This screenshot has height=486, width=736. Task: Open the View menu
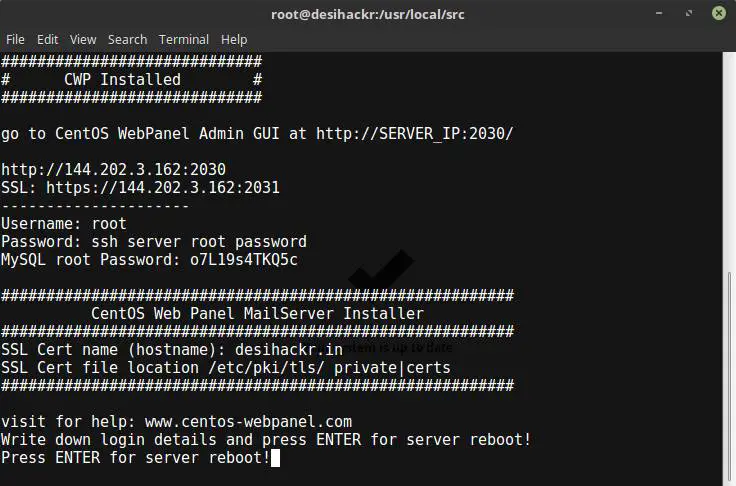(x=83, y=39)
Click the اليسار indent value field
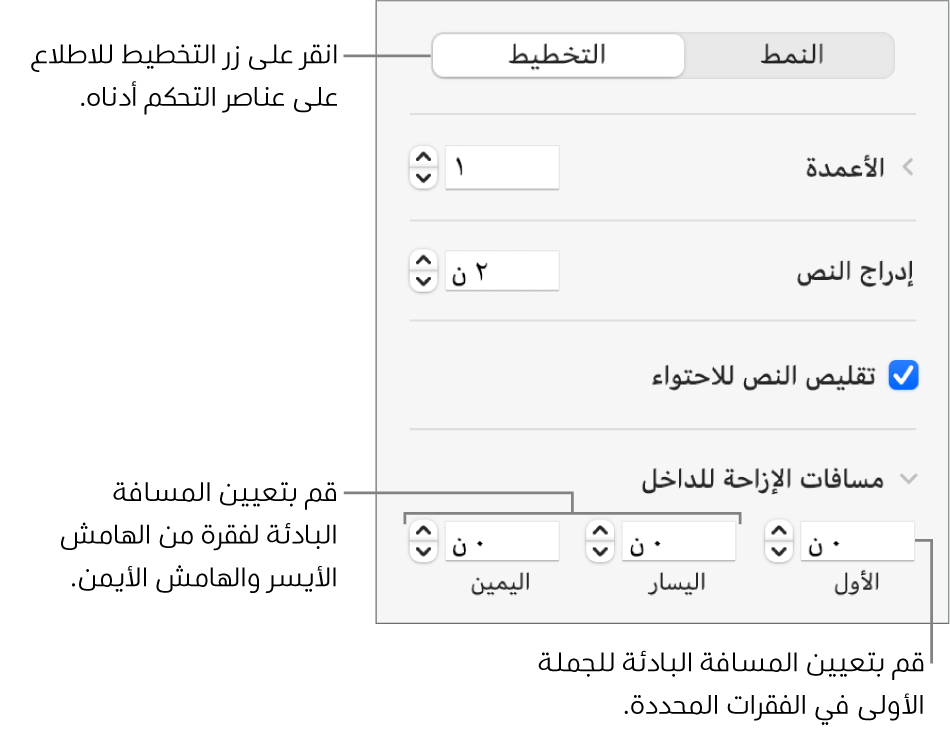The width and height of the screenshot is (950, 734). [x=677, y=541]
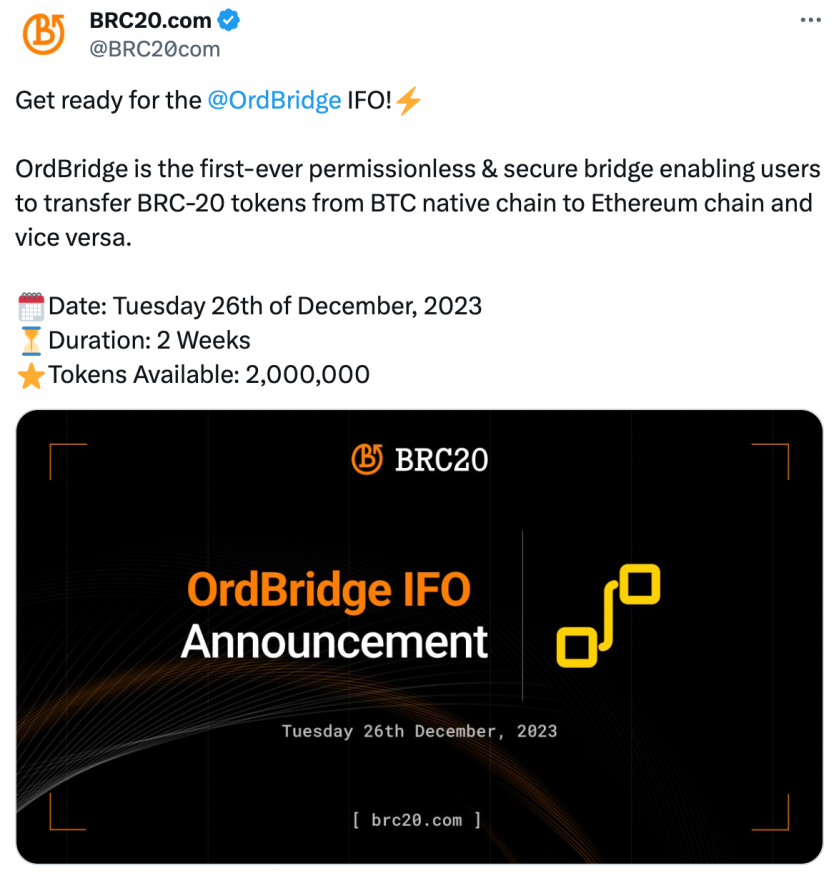Click the calendar emoji beside Date
Screen dimensions: 839x873
[x=31, y=306]
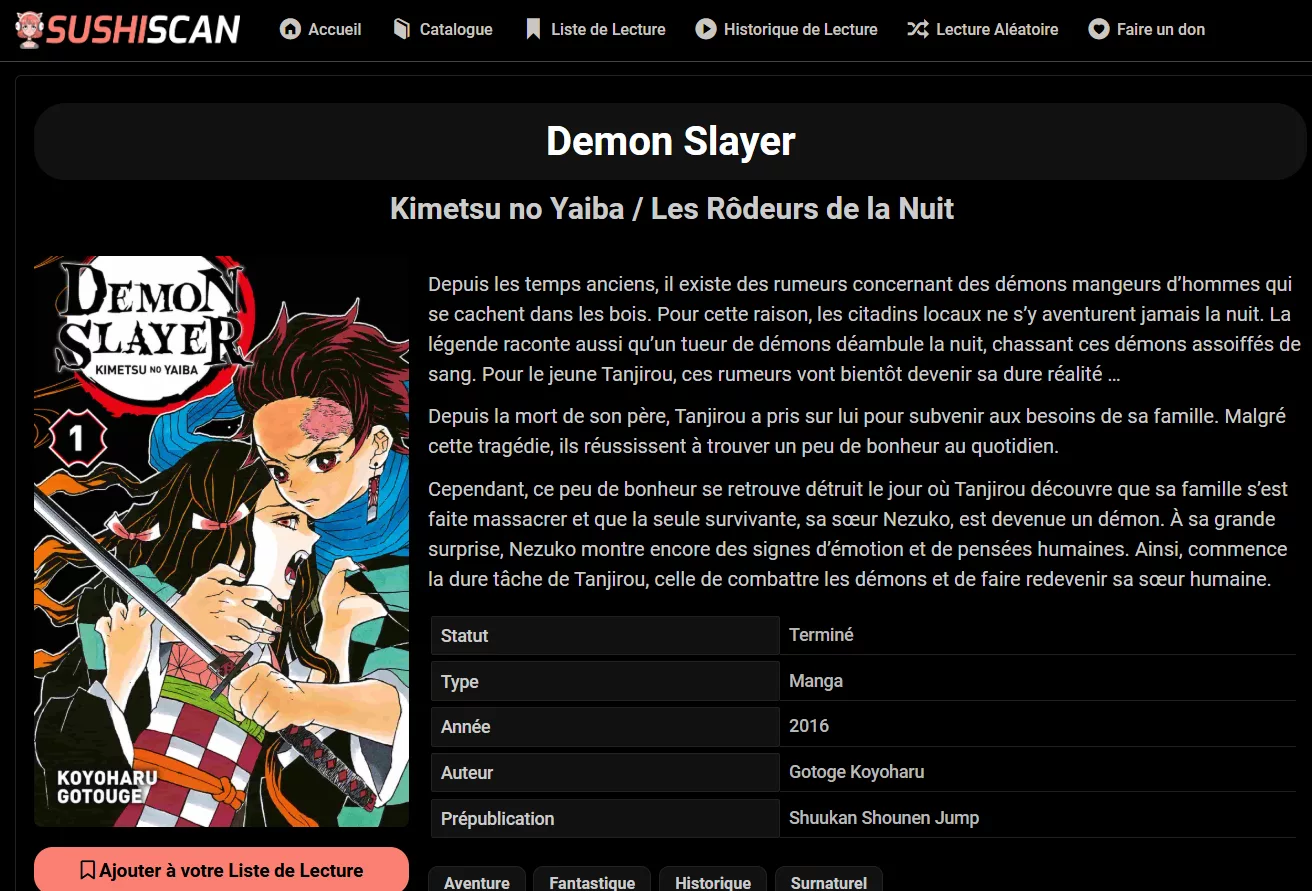Click the home icon beside Accueil
The width and height of the screenshot is (1312, 891).
coord(290,30)
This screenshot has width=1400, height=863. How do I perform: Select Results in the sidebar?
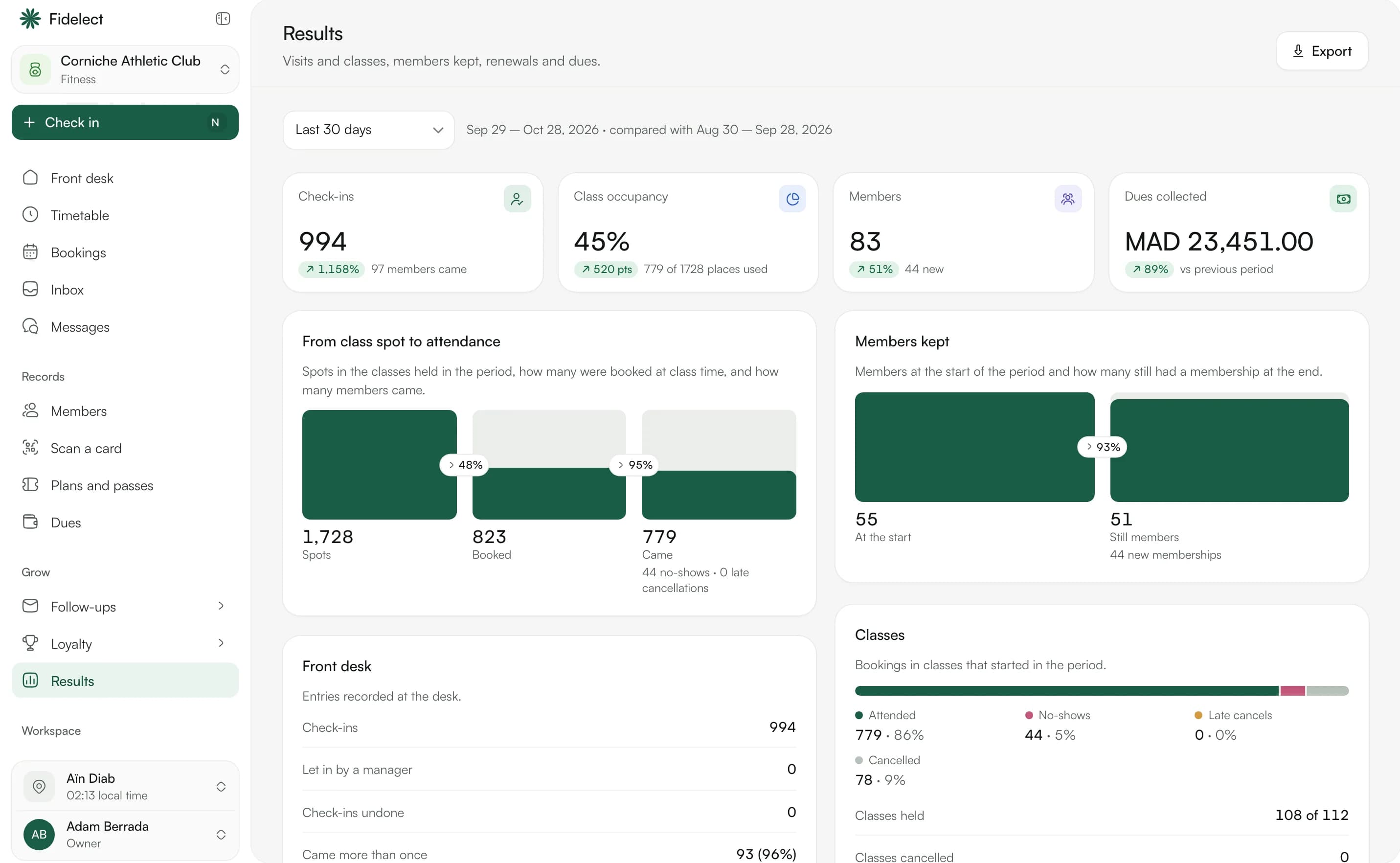125,681
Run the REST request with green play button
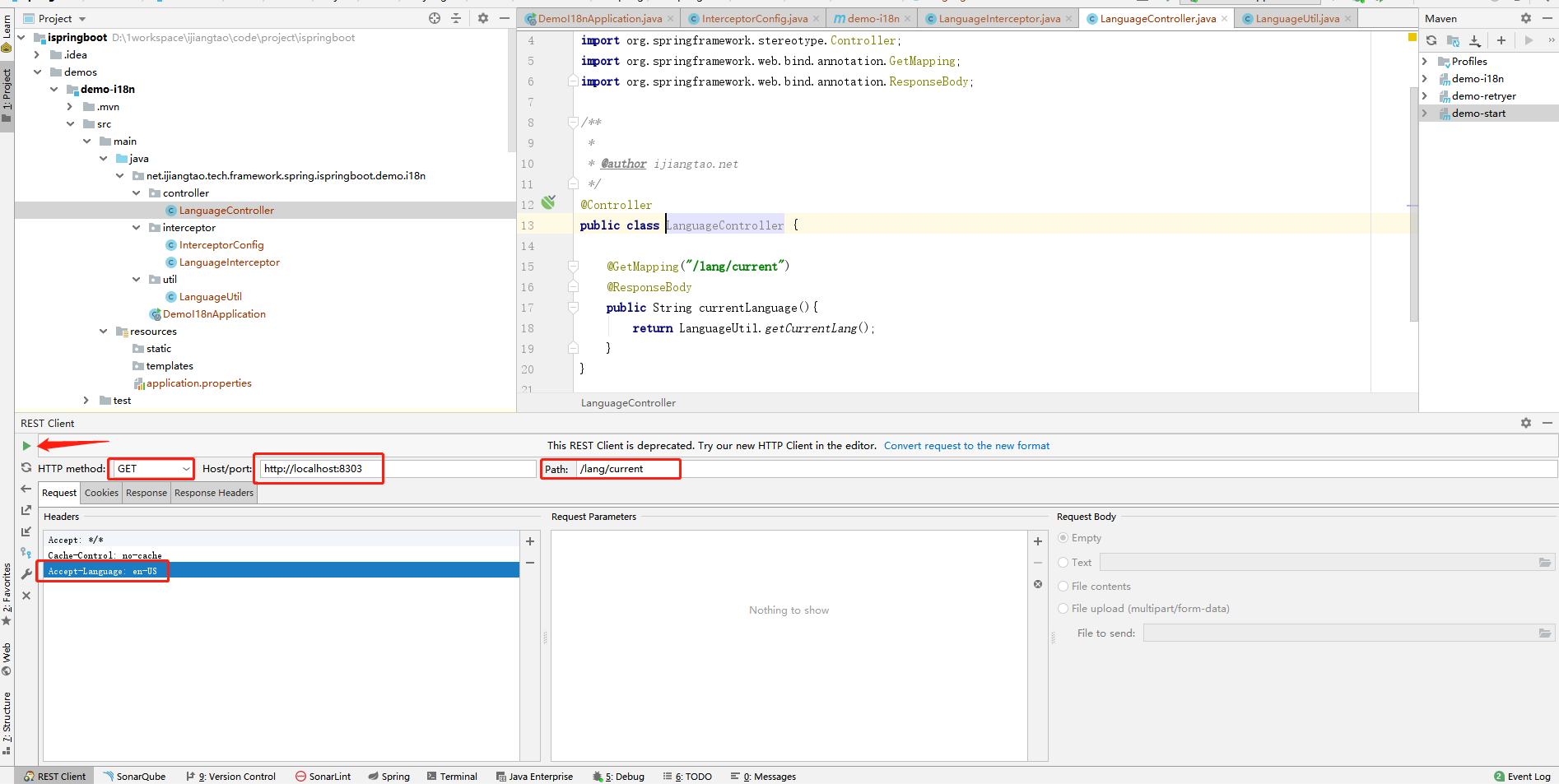1559x784 pixels. (26, 446)
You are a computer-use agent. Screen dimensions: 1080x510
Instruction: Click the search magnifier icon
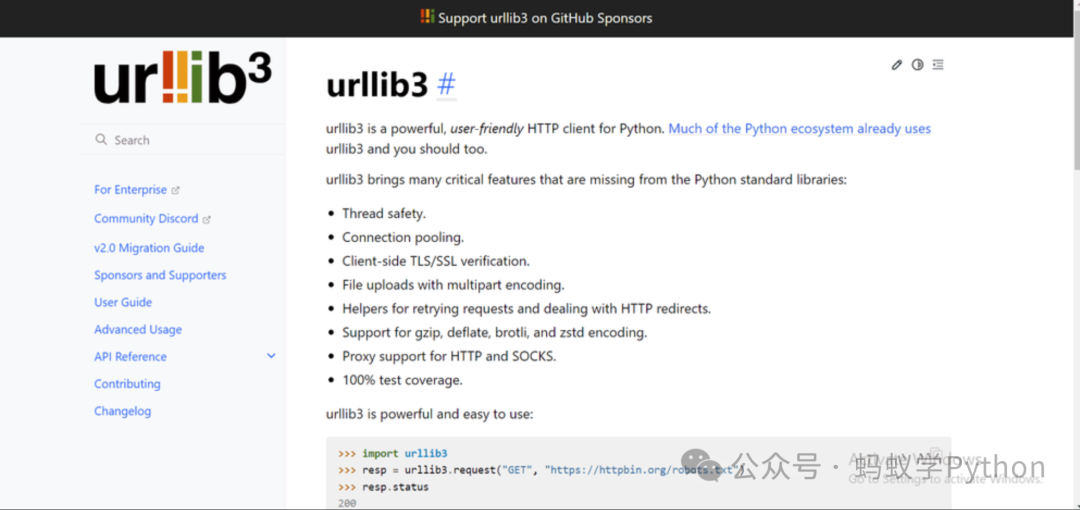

----

◆ REQUIREMENT
Restate word for word the lines running from the one with "This screenshot has width=1400, height=863." to the end of the entries; pictures are to be left out.

◆ COMPLETED TASK
This screenshot has width=1400, height=863. How do I perform: Select Results in the sidebar?
125,681
Run the REST request with green play button
1559x784 pixels. (26, 446)
You are a computer-use agent. Screen dimensions: 1080x510
Instruction: Click the search magnifier icon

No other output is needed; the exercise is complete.